* YOUR ASSIGNMENT
In full and without change, transcribe the records below.

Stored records
┌──
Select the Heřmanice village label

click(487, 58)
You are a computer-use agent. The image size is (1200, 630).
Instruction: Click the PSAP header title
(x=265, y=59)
└──
* RESPONSE
Select the Heřmanice village label

click(487, 58)
You are a computer-use agent. The image size is (1200, 630).
Instruction: Click the PSAP header title
(x=265, y=59)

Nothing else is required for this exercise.